INPUT |
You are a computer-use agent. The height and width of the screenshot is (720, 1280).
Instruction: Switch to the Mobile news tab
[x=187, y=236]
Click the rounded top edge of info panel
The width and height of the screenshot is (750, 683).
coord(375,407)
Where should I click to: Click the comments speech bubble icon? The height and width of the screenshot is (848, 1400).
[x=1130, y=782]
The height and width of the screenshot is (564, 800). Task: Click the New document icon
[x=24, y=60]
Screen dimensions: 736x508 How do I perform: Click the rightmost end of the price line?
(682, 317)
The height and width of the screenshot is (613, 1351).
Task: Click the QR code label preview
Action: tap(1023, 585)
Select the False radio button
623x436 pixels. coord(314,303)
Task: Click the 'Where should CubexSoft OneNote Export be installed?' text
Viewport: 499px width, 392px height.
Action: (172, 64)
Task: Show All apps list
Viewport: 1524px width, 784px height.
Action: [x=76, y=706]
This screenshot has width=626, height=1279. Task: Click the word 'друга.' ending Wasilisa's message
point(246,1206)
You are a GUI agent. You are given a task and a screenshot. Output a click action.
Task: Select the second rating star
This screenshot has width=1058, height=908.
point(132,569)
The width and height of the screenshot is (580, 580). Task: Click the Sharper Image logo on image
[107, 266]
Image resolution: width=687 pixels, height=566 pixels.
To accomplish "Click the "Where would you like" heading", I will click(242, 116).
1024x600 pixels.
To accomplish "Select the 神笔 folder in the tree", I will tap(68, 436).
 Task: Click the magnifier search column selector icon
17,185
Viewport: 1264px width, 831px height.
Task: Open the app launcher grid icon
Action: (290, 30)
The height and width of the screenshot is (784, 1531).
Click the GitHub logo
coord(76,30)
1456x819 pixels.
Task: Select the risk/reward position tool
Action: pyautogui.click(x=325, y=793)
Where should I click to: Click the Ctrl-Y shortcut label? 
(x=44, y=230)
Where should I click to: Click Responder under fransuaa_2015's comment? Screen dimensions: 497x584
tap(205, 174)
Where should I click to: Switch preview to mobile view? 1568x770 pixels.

EXERCISE GOAL |
Please output each record exactly as it appears above.

OUTPUT FOR THIS EXERCISE |
You are a computer-use agent. The height and width of the screenshot is (720, 1280).
Instruction: Switch to the Mobile news tab
[x=187, y=236]
Click the rounded top edge of info panel
The width and height of the screenshot is (750, 683).
coord(375,407)
Where should I click to: Click the comments speech bubble icon? The height and width of the screenshot is (848, 1400).
[x=1130, y=782]
The height and width of the screenshot is (564, 800). Task: Click the New document icon
[x=24, y=60]
Screen dimensions: 736x508 How do I perform: Click the rightmost end of the price line?
(682, 317)
The height and width of the screenshot is (613, 1351).
Task: Click the QR code label preview
Action: tap(1023, 585)
Select the False radio button
623x436 pixels. coord(314,303)
Task: Click the 'Where should CubexSoft OneNote Export be installed?' text
Viewport: 499px width, 392px height.
Action: (172, 64)
Task: Show All apps list
Viewport: 1524px width, 784px height.
Action: [x=76, y=706]
This screenshot has width=626, height=1279. Task: Click the word 'друга.' ending Wasilisa's message
point(246,1206)
You are a GUI agent. You are given a task and a screenshot. Output a click action.
Task: Select the second rating star
This screenshot has width=1058, height=908.
point(132,569)
The width and height of the screenshot is (580, 580). Task: Click the Sharper Image logo on image
[107, 266]
Image resolution: width=687 pixels, height=566 pixels.
To accomplish "Click the "Where would you like" heading", I will click(242, 116).
1024x600 pixels.
To accomplish "Select the 神笔 folder in the tree", I will tap(68, 436).
 Task: Click the magnifier search column selector icon
17,185
Viewport: 1264px width, 831px height.
Task: Open the app launcher grid icon
Action: (290, 30)
The height and width of the screenshot is (784, 1531).
Click the GitHub logo
coord(76,30)
1456x819 pixels.
Task: Select the risk/reward position tool
Action: pyautogui.click(x=325, y=793)
Where should I click to: Click the Ctrl-Y shortcut label? 
(x=44, y=230)
Where should I click to: Click Responder under fransuaa_2015's comment? Screen dimensions: 497x584
tap(205, 174)
Where should I click to: Switch preview to mobile view? 1568x770 pixels.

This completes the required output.